A plenoptic camera can recover range, depth, and shape information from a single exposure and through a single compact aperture (unlike stereoscopic systems). In 1992, Adelson and Wang proposed a plenoptic camera featuring a microlens array (MLA), Adelson, Edward H, Wang, John “Single Lens Stereo with a Plenoptic Camera”. IEEE Transactions on Pattern Analysis and Machine Intelligence, Vol. 14, No. 2, February 1992. By placing a two-dimensional array of lenslets responsive to thermal energy (i.e., light or radiation) in the thermal camera optics, a corresponding number of thermal sub-aperture images are created, where each image presents a slightly different perspective of the scene (in concept like thousands of stereo image pairs captured instantly from one camera).

Three-dimensional thermal imagery can be constructed by using “computational imaging” of the geometric projection of rays, comprising the thermal light rays' intensity and angle information, a technique of indirectly forming images through computation instead of simple optics. Analyzing two or more thermal rays that view the same object from different perspectives reveals a parallax, or registered pixel disparity, that when quantified can in turn reveal information about the range to an object, or depth and shape information about an object.

A key to realizing depth data from sensors relying on parallax data, including thermal ranging plenoptic imagers and thermal stereoscopic imagers alike, lies in the means to accurately register two images. Image registration is the process of transforming two or more different data sets, for example, two thermal images, into a common coordinate system. In the field of imaging, the two images may for example come from the same sensor at two different times, or from two different sensors viewing the same scene at the same time as in stereoscopic imaging, or from a single-aperture sensor employing a micro-lens array as found in plenoptic imagers.

With a thermal ranging plenoptic imager, an array of lenslets will produce a thermal sub-aperture image for each microlens, and therefore present many opportunities for sub-aperture image pairing and requisite image registration operations. Following successful registration of a thermal image pair, automated computational imaging techniques can be applied to derive depth measurements from many points within the scene of each image pair, where the points correspond to a common point in the object plane. Importantly, many of the depth calculations within an image pair may be based on both X and Y dimensional data, and also based on data that may be to some degree redundant with other lenslet pairs, so that an additional degree of confidence and robustness can be realized holistically across the entire reconstituted image. This provides a distinguishing advantage over stereoscopic sensors that have but one image pair per capture moment from which to derive range data.
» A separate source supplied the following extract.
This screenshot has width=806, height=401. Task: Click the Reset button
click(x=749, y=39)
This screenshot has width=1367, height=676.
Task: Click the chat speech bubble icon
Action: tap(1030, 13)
The task of thermal image registration is well suited to automated computations, with modern processors using mathematical techniques collectively referred to as “computational imaging” of the geometric projection of thermal rays, which indirectly forms images through computation instead of simple optics. Computational imaging is now in widespread use in applications such as tomographic imaging, MRI, and synthetic aperture radar (SAR). A thermal ranging plenoptic camera can recover range, depth, and shape information from a single exposure and through a single compact aperture (unlike stereoscopic systems).

Plenoptic cameras trade off some 2D resolution to create 3D imagery. Advanced computational imaging techniques commonly referred to as “Super Resolution” have proven successful at reclaiming some of the 2D resolution traditionally lost to the light-field imager.

A thermal ranging plenoptic camera, sensitive to MWIR and/or LWIR radiation, with a digital focal plane array (DFPA) is disclosed herein. In an embodiment, the thermal plenoptic ranging camera for 4D thermal light-field detection includes plenoptic optics including a main lens and a printed film or micro-lens array, a single focal plane including multiple non-silicon detectors responsive to infrared radiation and a silicon Read Out Integrated Circuit (ROIC). The thermal ranging plenoptic camera may be coupled to a digital acquisition and computational photography device to process the data output from the thermal ranging plenoptic camera. In an embodiment, the ROIC generates thermal image frame data over a region of interest and consecutive frames can constitute a video stream. Computational photography can be used to extract 3D (2D intensity plus depth) images as well as selective depth-of-field and image focus from the acquired 4D thermal light-field data.

To detect radiated energy, the sensor array should be responsive to a band of wavelengths between 3 um and 14 um. Silicon detectors are typically limited to visible and NIR wavelengths up to 1.1 um and are not suitable for thermal ranging applications, regardless of optical filters utilized. Some MWIR and LWIR detectors can operate at room temperatures, however, others need to be cooled, often to cryogenic temperatures as low as 77K (liquid nitrogen). Even IR detectors that can operate at room temperature perform better when cooled. There is currently research and industry interest for High Operating Temperature (HOT) MWIR detectors that typically operate at 150K but occasionally operate as high as 170K. These cryogenic temperatures often require the use of a cooler such as a Stirling cooler. More modest temperatures of 200K (−73° C.) can be achieved with Thermo-Electric Coolers (TEC).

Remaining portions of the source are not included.